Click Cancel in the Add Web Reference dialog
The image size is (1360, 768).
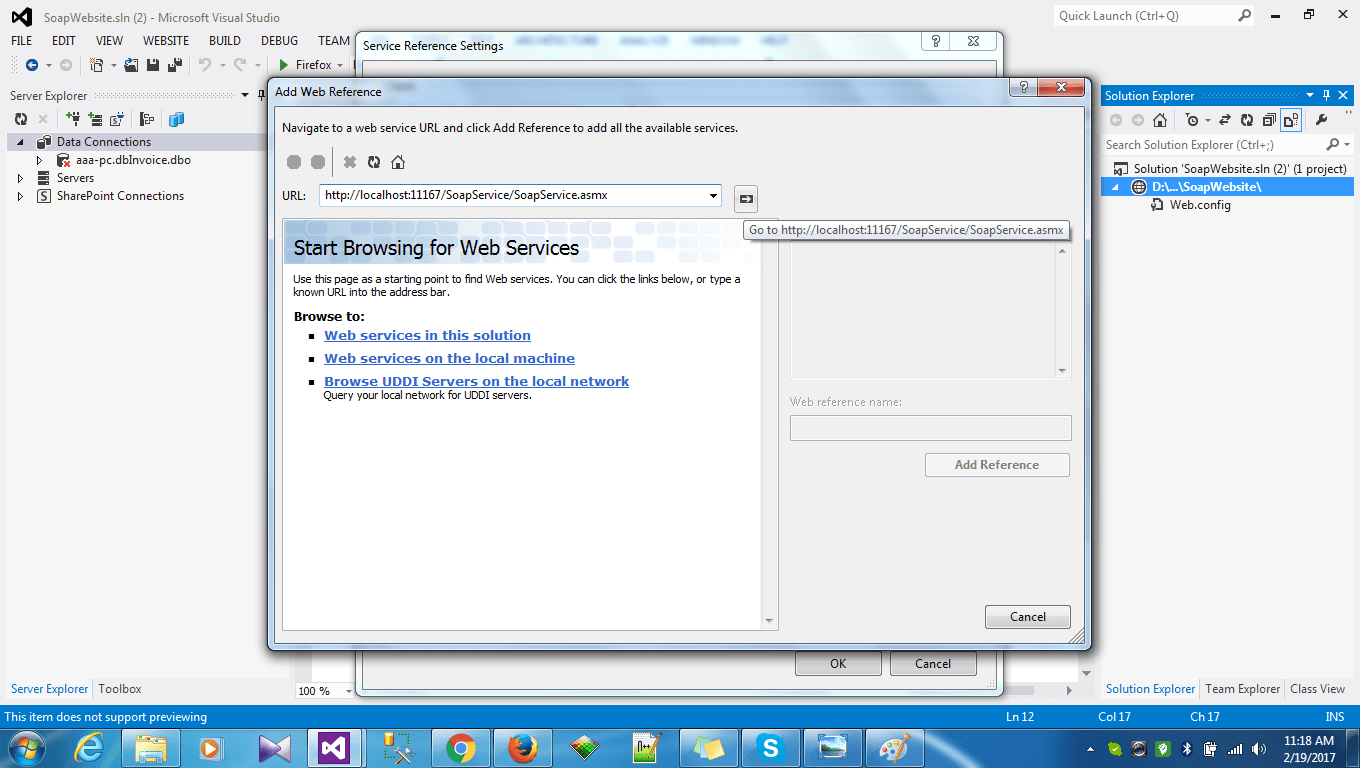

════

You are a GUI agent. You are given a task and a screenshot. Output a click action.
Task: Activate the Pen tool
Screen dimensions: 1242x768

════

Write out the data from the line containing "Click Cancel in the Add Web Reference dialog" through the line containing "The image size is (1360, 768).", copying each line exactly and including both of those lines.

Answer to this exercise
Click Cancel in the Add Web Reference dialog
The image size is (1360, 768).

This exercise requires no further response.